As a group, we have received numerous awards/endorsements from Cancer Research UK and Blood Cancer UK, while at a regional level, we are grateful to The Clatterbridge Cancer Charity, North West Cancer Research, and the BlooM Appeal who have supported many different research projects and initiatives over the years. The group also works closely with multiple industry partners who have provided not only research funding but also free drug to the value of many £ millions for clinical and laboratory studies of novel and emerging therapies.

Q: How do patients get involved in blood cancer research here in Liverpool?

Local patients with blood cancer and their carers have come together as a vibrant and purposeful community – the Liverpool Haematology Support Group. The group meets every month and is administered by Leukaemia Care. The patient group has close links with the local BlooM Appeal charity and is signposted by other charities including Lymphoma Action, Myeloma UK, MDS UK and Macmillan Cancer Support. The patient support group has a particularly strong association with the Chronic Lymphocytic Leukaemia (CLL) Support Association (CLLSA) which has held biennial meetings in Liverpool over the last eight years. Together, these connections and activities have provided an ideal framework through which we have been able to keep our patients informed about the latest developments in different types of blood cancer and offer them the opportunity to get involved in research.

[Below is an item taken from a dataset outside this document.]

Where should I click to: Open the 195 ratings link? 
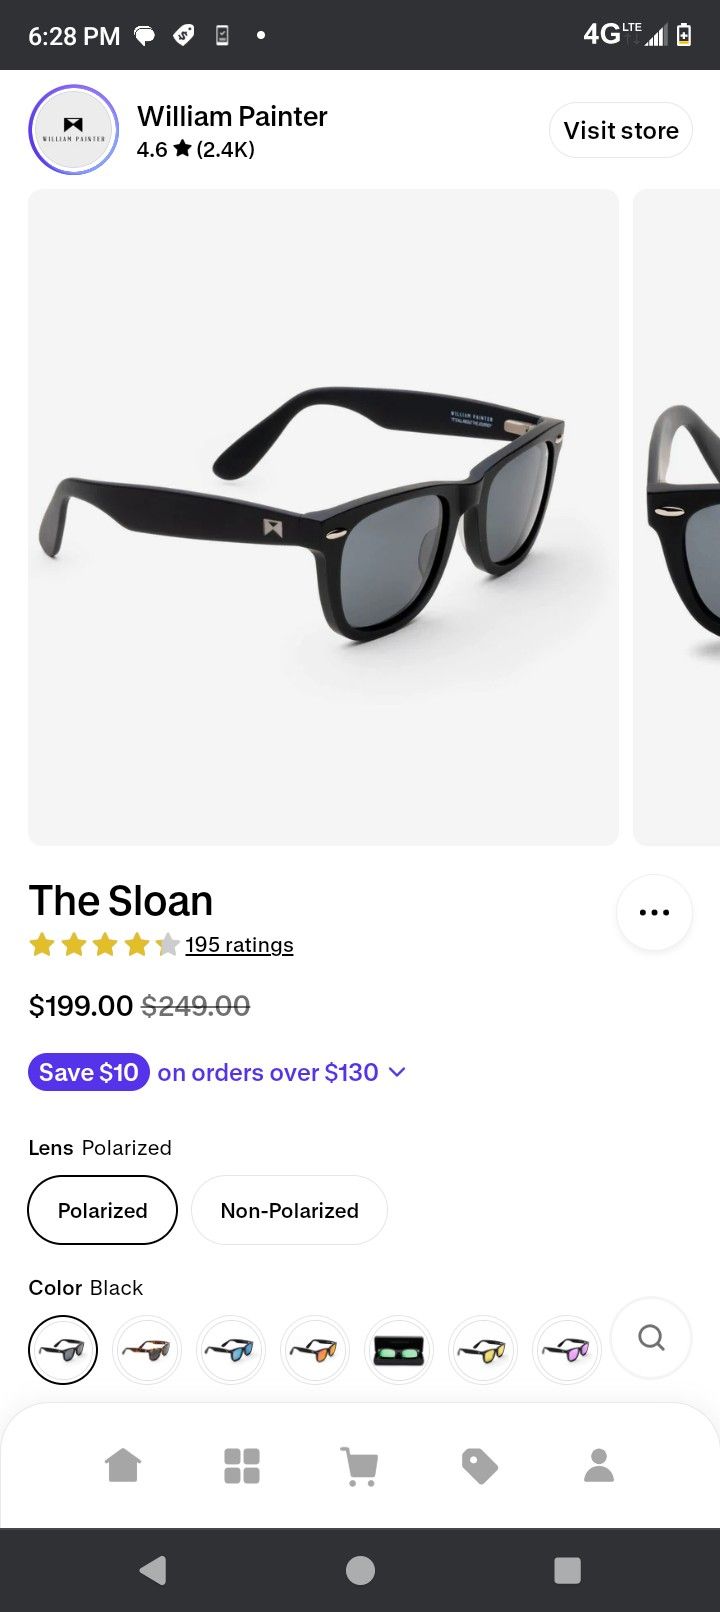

In addition to taking part in research, patients can contribute to research through membership of oversight committees where they can contribute to study development and implementation, for example by helping with the drafting of important study documents such as the patient information sheet and research ethics application, and several of our patients have taken on these roles. Moving forward we want to further develop our patient and public involvement in research and would very much welcome expressions of interest.

Q: When we are back in a year’s time to discuss Blood Cancer Awareness Month what would be the greatest that you will want to remark upon about blood cancer and cancer research in Liverpool?

Now that the haemato-oncology service previously based in the Royal has been transferred into the new Clatterbridge Cancer Centre – Liverpool, the next task will be to create a single, integrated haemato-oncology service. Expanding the service via a hub-and-spoke model will allow more patients to benefit from specialist care and access to clinical trials, while at the same time allowing treatments to be given closer to home where this is appropriate. It will also open up new research opportunities which will ultimately benefit patients. I would hope that significant progress is made towards this objective by next year.

I would also like to see an expansion of the academic haemato-oncology group to offset recent and forthcoming retirements. This could be coupled with the development of research capability in cellular therapy to complement the recent investment in immuno-oncology. 

I am very keen to see progress towards harnessing the research potential of the Liverpool HODS. An important first step will be to set up the pathways and consent processes required for the collection and storage of diagnostic material surplus to requirements. There is also great potential to apply new technology platforms to the diagnostic process in collaboration with researchers in the University as well as industry partners.

Finally, I would like to see significant progress in harnessing Liverpool’s considerable expertise in data science to address important clinical questions via national datasets, as well as annotating stored clinical samples with clinical and biological data and facilitating data sharing and analysis as part of our biobank.